GKE Autopilot - Bad Experience

 



In this post we will review my experience of using GKE autopilot. 


TL;DR

While GKE autopilot is simpler to use, it has some restrictions, which limit its flexability. The bottom line is that I do not recommend using it.


The Story

I've been using GKE standard mode for a long time, and for a new project, I've decided to check out GKE autopilot. Google surely try to promote it, as it is the default mode for a new kubernetes cluster creation.

It does sound great, you no longer need to maintain node pools, which is a real burden, including the decision of which type of compute instances to use, and the pools size configuration. It also states that you pay only ~70$ per month for the cluster service, and everything else is only by the pods resources requirements specifications.

However, right from the start, I noticed that Google had decides to take some assumptions and constrains that simplify the GKE autopilot for them (the GKE implementors), and not for us (the GKE users).

When creating the GKE, the Telemetry (Cloud operation logging and monitoring) is turned on by default. There is no way to turn it off. See the question I've asked in stackoverflow. This means you pay, and might pay quite a lot in case of logs over the quota.

Using standard GKE automatically collects CPU and memory metrics, that you can collect using prometheus, and display in grafana, but for GKE autopilot, the kube-system namespace is managed and protected by Google, hence you cannot get these metrics, even the metrics-server is running as part ot the cluster. See another question I've asked about this in stackoverflow.

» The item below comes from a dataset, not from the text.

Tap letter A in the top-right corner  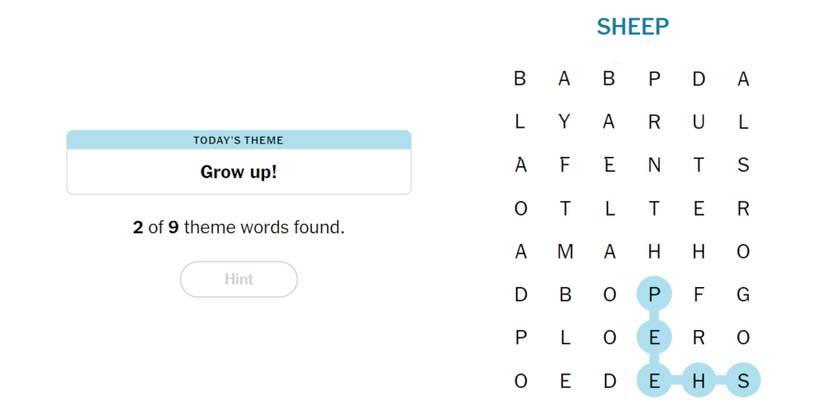click(743, 79)

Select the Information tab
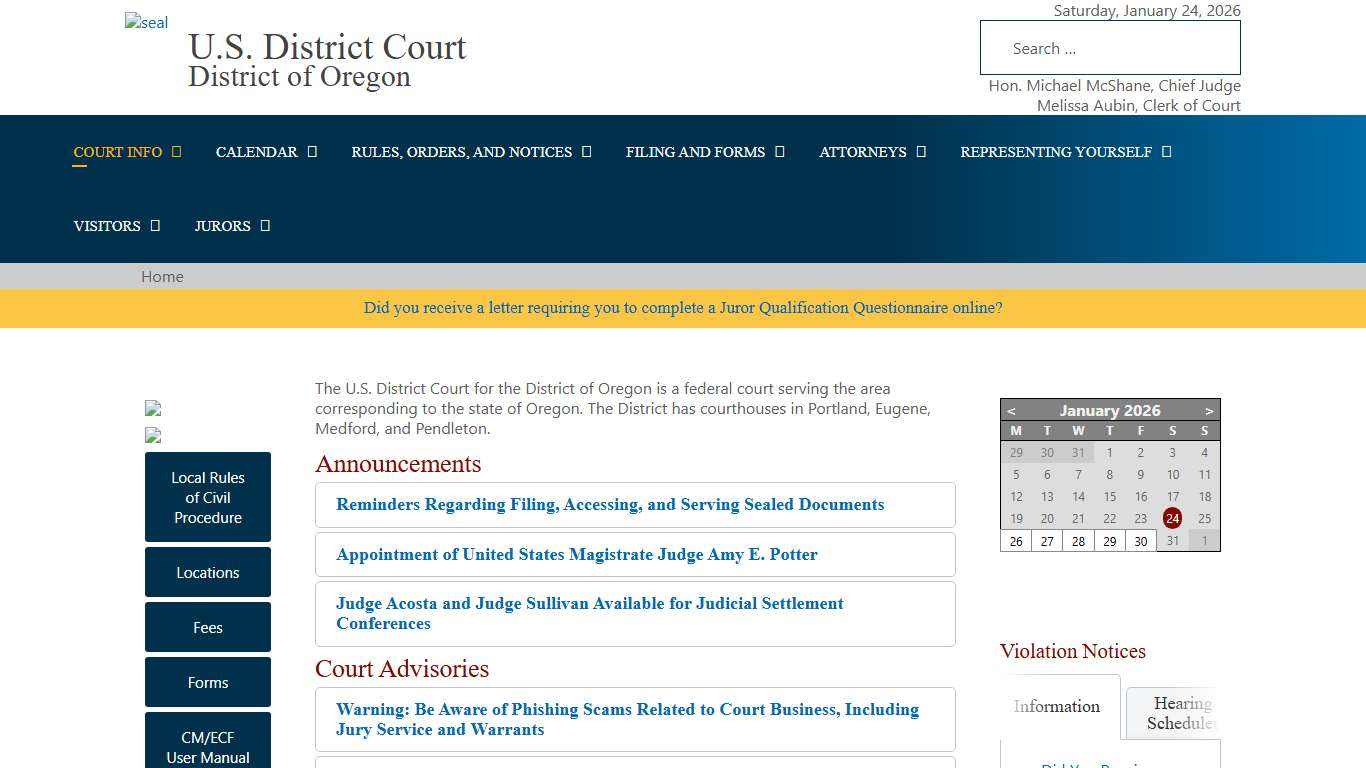(x=1056, y=706)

The last issue, which made me abandon the GKE autopilot is the resources requests limitations. The minimum resource requests is 0.25vCPU and 0.5GiB RAM. These are quite large values, specifically for dev and test clusters, and also for small microservices on a production cluster. Not only that, but you also need to maintain a ratio of 1:1 to 1:6.5 between CPU and memory. So if you need 1GiB RAM, you must allocate 1GiB RAM.  These two last restrictions have high implications on the costs.


Final Note

As specified before, I do not recommed using GKE autopilot. It might be nice for a temporary cluster that you want to setup for a limited period of time, but in the end the restrications will make you abandon it.

In general I think Google's GKE is much better, simpler, and cheaper than AWS EKS, but the autopilot seems to me like a miss. I hope that as time passes these issues will be addressed.